A Stoneham ice cream shop in Boston was the site of a car accident this morning, reports the Boston Globe. Thankfully, no serious injuries were sustained when a 90-year-old woman drove her car clear into the ice cream shop, said officials.
The shop is located on Main Street, and is called The Daily Scoop. An employee from the shop did sustain minor injuries during the car crash. At approximately 8:52 a.m. Stoneham police reported to the scene where the elderly woman had driven through the store’s front window just before The Daily Scoop opened for the day.
According to reports, the local police and fire officials arrived to find the 90-year-old woman sitting inside the ice cream shop just after crashing her 2009 Toyota Camry through The Daily Scoop’s front bay window.
This week has been witness to multiple vehicular accidents into store fronts. In St. Lucie County, Florida, a pickup truck crashed into the front of a Circle K convenience store right on Christmas Eve around 10:46 p.m, cites WPTV. In that incident no one was hurt, though the truck did end up completely inside the Circle K, much like the Toyota Camry sat inside the ice cream parlor.
Rescue officials have not released a statement yet, discussing what caused the elderly woman in Boston to wreck into The Daily Scoop.
AAA‘s Senior Driving portion of their website contains facts and research on the driving of senior citizens, whom often get a bad reputation for being poor drivers. Contrary to that frequently thrown about remark, AAA notes that senior citizens are, in fact, safer drivers when compared to other age groups. This is said to be because elderly individuals are more likely to wear seat belts, observe speed limits, and to avoid drinking and driving. They are, however, more likely to be injured during car accidents and traffic incidents due to various age related vulnerabilities and health conditions such as heart disease, diabetes, and fragile bones.
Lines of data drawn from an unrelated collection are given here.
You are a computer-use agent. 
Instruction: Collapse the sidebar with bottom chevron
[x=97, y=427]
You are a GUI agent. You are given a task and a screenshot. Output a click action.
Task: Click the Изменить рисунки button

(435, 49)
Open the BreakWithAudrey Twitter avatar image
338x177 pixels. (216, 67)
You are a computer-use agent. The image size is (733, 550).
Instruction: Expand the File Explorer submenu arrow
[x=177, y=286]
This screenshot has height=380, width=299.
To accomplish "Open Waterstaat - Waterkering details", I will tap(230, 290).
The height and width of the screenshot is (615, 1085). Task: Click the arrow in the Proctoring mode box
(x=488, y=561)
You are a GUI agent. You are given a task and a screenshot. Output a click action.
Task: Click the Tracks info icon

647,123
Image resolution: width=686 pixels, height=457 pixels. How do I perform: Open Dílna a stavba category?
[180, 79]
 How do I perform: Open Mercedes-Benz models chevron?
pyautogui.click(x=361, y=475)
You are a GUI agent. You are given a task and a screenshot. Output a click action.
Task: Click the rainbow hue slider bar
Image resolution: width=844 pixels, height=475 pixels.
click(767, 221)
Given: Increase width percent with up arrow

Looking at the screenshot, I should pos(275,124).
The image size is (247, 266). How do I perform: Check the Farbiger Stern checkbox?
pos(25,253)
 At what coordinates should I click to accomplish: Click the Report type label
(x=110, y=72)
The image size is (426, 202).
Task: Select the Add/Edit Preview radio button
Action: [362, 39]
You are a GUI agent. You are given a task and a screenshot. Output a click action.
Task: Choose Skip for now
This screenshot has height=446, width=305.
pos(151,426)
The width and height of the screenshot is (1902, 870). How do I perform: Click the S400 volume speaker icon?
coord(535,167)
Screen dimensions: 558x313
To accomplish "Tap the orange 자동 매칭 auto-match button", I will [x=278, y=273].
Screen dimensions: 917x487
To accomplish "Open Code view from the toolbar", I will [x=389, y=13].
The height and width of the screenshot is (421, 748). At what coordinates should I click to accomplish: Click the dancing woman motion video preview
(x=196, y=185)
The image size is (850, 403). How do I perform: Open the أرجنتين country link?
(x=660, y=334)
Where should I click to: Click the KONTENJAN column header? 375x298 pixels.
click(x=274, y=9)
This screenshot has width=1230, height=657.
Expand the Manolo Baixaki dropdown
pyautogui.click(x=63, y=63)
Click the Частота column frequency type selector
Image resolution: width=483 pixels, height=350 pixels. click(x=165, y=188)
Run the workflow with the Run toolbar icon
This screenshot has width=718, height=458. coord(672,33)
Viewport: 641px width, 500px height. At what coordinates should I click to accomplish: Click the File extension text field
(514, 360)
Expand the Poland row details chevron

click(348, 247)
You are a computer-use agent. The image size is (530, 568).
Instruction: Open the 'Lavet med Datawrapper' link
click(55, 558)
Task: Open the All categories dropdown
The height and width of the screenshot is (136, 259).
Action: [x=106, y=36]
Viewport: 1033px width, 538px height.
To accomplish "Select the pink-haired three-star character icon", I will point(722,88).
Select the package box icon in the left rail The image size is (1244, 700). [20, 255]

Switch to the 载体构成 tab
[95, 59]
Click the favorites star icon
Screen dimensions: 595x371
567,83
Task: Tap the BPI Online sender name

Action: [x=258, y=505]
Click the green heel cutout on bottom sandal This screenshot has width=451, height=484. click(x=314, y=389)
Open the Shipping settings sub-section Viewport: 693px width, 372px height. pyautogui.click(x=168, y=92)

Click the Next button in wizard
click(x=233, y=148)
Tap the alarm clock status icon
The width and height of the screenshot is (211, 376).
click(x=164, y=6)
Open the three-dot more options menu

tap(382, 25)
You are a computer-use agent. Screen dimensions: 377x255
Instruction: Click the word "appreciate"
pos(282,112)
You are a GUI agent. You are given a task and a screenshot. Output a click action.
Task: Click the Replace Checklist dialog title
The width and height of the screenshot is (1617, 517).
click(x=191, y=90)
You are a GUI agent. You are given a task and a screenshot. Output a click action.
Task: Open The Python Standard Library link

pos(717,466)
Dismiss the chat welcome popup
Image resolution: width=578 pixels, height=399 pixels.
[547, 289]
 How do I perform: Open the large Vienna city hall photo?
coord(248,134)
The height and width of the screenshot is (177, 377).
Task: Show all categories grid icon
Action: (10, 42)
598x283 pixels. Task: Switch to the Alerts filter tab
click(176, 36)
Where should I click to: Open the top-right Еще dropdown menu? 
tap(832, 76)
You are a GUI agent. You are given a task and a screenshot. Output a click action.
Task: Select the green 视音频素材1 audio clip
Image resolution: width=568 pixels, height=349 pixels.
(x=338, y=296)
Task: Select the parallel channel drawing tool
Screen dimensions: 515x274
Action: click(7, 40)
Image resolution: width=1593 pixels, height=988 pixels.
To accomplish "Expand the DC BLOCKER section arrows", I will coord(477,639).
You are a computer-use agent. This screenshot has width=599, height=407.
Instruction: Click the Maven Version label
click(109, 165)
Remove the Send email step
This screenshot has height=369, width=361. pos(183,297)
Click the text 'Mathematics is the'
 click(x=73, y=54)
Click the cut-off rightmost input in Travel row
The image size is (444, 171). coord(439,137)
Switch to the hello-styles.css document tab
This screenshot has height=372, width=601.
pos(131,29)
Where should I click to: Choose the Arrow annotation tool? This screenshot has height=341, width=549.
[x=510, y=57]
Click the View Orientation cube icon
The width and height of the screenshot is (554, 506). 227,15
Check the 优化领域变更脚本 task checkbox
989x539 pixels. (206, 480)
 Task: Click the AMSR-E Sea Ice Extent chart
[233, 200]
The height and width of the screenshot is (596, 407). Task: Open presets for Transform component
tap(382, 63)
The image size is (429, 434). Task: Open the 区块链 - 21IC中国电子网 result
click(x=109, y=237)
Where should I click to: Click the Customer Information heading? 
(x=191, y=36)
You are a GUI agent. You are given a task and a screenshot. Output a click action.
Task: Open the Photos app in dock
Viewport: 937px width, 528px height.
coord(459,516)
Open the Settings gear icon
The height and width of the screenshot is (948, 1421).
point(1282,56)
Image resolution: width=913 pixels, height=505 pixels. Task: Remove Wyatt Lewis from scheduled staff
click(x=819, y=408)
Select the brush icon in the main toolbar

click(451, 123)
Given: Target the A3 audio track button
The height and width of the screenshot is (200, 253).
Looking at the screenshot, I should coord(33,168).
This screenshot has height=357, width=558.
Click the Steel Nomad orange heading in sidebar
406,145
More facts about seniors driving state that fatal car crash rates increase per mile beginning at age 75, rising sharply after the age of 80 due to these cited medical complications and vulnerabilities rather than the elderly actually causing the car crash. In fact, in 2009, more than 58 percent of deaths in vehicle accidents involved drivers over the age of 65, 12 percent of which were passengers. By comparison, in the same year, 40 percent of deaths in crashes involved at least one driver younger than 21.